Matches my own experience when working on software where quality matters, like large and long-running scientific projects: Even if there are tight time constraints, you won’t sacrifice quality, because that would make you slower.
Matches my own experience when working on software where quality matters, like large and long-running scientific projects: Even if there are tight time constraints, you won’t sacrifice quality, because that would make you slower.
I don’t really understand what you are trying to say. Can you explain?
I agree that the things they are saying are non-optional aren’t, and that teams can get to large, resource allocations so large they become a hindrace, etc … but calling being intentional about such things “cheap” just invites Elon-stans and their ilk to give their teams, suppliers, and vendors shit over not magically pulling off the unicorn-trifecta,; Without (paid)overtime, no-less.
Do NOT let people redifine the necessities and trade-offs of price(raw materials, equipment, comforts, safety), pay, team-size, or (excessive)managerial/administrative overhead. In the end, they will have you feeling like you owe them for the opportunity to do the work of five people for peanuts.
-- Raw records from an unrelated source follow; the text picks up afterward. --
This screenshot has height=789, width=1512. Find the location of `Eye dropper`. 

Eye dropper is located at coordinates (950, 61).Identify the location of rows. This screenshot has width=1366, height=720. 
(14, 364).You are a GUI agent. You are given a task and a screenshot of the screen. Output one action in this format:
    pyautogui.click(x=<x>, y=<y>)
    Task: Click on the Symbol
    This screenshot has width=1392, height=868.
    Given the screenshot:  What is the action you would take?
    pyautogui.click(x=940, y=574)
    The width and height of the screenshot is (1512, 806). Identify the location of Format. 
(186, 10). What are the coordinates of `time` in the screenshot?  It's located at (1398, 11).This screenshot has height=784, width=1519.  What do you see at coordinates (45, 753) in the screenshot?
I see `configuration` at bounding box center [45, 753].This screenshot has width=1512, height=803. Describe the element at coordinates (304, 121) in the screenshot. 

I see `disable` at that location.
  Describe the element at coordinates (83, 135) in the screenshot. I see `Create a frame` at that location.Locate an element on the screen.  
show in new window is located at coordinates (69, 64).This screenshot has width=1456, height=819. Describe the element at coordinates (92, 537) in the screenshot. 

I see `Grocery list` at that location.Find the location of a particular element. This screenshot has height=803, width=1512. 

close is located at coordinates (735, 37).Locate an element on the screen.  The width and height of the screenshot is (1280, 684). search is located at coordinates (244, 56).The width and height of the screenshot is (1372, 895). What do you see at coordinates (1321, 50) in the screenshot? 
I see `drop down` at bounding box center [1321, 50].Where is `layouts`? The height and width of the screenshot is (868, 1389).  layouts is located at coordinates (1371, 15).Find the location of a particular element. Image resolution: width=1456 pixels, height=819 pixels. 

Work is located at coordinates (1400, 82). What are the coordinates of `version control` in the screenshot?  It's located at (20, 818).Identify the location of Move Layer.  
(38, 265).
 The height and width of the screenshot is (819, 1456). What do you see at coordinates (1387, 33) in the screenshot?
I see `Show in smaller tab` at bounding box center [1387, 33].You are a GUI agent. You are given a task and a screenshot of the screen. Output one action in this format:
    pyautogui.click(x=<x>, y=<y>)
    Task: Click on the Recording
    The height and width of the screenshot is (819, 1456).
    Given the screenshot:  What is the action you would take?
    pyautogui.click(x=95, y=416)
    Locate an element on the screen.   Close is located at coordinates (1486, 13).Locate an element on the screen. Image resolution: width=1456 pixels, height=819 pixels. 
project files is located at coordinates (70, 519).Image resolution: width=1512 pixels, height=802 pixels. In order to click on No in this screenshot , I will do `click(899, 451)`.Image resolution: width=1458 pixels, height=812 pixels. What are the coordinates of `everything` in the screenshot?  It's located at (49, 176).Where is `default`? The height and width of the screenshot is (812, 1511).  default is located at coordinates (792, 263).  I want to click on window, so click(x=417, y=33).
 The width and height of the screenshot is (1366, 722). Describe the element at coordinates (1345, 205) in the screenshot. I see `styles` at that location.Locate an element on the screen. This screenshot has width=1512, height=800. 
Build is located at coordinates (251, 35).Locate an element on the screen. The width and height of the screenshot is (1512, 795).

If you care to check my comment history, I recently got-into-it for trying to redefine “en-shitification” to include things like tech-debt and planned-obselescence. Really, what irks me is that the one has all-but shut-down conversations about the other two. “That’s just enshittification” or “that’s not enshittification” will get trotted-out whenever needed to bring the conversation away from them, or keep it from moving towards the two, because no-one gets promoted by mentioning any of the three, but enshittification is almost-acceptable water-cooler talk, for the moment, with the bonus that it shames the speaker for cussing.